Optical phase modulator 19 can be of the variety formed by wrapping an optical fiber portion around a piezoelectric cylinder so that the fiber may be stretched by the application of voltage to that cylinder, or this phase modulator may be formed as an optical integrated chip using a substrate of lithium niobate, for instance, with metallic depositions provided thereon as electrodes and positioned adjacent a waveguide provided therein. Such depositions typically result in plate-like electrode structures on the substrate to both provide electrical contacts to the modulator and a means through which varying electric fields can be established in the waveguide to result in the necessary modulation of the phase of electromagnetic waves passing through that waveguide.

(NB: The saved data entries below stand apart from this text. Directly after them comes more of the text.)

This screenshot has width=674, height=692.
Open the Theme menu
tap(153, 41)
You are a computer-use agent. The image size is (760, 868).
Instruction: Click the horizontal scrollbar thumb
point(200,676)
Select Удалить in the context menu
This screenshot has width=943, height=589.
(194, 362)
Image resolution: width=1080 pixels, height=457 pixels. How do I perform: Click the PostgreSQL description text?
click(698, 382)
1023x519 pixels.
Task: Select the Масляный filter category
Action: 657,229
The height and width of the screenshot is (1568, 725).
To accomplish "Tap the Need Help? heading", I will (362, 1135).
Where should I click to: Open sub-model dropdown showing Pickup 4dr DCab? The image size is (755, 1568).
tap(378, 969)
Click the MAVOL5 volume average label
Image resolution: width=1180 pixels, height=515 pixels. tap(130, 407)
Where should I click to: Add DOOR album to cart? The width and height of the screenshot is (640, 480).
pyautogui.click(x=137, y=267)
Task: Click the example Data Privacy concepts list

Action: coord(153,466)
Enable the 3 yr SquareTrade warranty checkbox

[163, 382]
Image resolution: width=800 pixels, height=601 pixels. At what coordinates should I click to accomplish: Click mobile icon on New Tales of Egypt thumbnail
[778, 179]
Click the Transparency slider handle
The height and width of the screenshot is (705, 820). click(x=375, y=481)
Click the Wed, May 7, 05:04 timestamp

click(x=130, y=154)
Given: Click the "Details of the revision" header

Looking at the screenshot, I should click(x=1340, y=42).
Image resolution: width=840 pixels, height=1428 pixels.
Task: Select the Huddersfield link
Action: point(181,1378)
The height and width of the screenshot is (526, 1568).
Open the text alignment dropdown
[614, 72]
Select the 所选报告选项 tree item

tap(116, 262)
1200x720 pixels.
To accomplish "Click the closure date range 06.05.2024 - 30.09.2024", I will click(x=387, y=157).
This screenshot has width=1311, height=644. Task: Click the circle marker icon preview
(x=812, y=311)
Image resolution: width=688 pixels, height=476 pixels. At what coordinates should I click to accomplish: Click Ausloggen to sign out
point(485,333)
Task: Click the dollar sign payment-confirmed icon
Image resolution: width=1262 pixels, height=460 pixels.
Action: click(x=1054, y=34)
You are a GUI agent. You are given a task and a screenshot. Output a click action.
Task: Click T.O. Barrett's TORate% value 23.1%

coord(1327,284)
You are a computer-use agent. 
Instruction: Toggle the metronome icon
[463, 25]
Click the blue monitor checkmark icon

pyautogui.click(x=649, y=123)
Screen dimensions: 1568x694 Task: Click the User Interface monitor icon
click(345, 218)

Optical phase modulator 19 is thus capable of receiving electrical signals on these plates to cause the introduction of phase differences in electromagnetic waves transmitted therethrough by changing the index of refraction of the transmission medium, or transmission media, because of the resulting electric fields established therein to thereby change the effect of optical path lengths experienced by such waves. Optical phase modulators constructed in optical integrated circuit form have a large bandwidth, i.e. are able to provide phase changes following a waveform that has substantial high frequency content. Note also that polarizer 15, and source and loop optical directional couplers 12 and 17, could also be formed in similar integrated optic chips, including possibly being formed in a common such chip.
Directional optical coupler 17 serves as a beam-splitting apparatus in that electromagnetic waves emitted from source 11 that are transmitted through coupler 12 and polarizer 15 to be received by coupler 17 are there split in approximately half with a corresponding one of the resulting portions passing out of each of the two ports on the opposite end of coupler 17. Out of one port on that opposite end of coupler 17 the corresponding electromagnetic wave portion passes through depolarizer 10', the rest of optical fiber coil 10, through optical phase modulator 19 and back to coupler 17. A portion of that electromagnetic wave passes through the port of coupler 17 leading to polarizer 15 and then to coupler 12 where a part of the remainder of the wave portion is transmitted to photodiode 13.
The other portion of the electromagnetic wave after the split in coupler 17 leaves that other port on the coil 10 end of coupler 17 to first pass through optical phase modulator 19, through most of optical fiber coil 10, and then through depolarizer 10' to reenter coupler 17 and, again, from there follow the same path as the first portion previously described to finally impinge in part on photodiode 13. In the presence of modulation provided by phase modulator 19, and in the presence of any rotation of coil 10 about its axis, or because of effects in coupler 17, some of the energy of the combined waves will be lost through non-reflective arrangement 18.
In an interferometric fiber optic gyroscope using polarization-maintaining optical fiber for coil 10 without a depolarizer, the electromagnetic waves passing through coil 10 are all intended to take the same optical path. In the system of FIG. 1, however, the nature of the ordinary single spatial mode optical fiber used in coil 10 gives rise to random occurrences of birefringence therein induced by various causes, including stress change due to temperature changes, which result in the possibility of different optical paths being available for the waves to propagate over. Depolarizer 10' forces waves to differing polarization states periodically over wavelength, and so to corresponding different optical paths. Thus, the polarization history of electromagnetic waves through coil 10 and depolarizer 10' together is wavelength dependent. Nevertheless, any waves reaching the transmission axis of polarizer 15 at a point in time will have had the same polarization history. Assuming then that depolarizer 10' distributes the optical waves between the polarization states uniformly, depolarizer 10' acts to equalize the wave energy in each of the optical paths.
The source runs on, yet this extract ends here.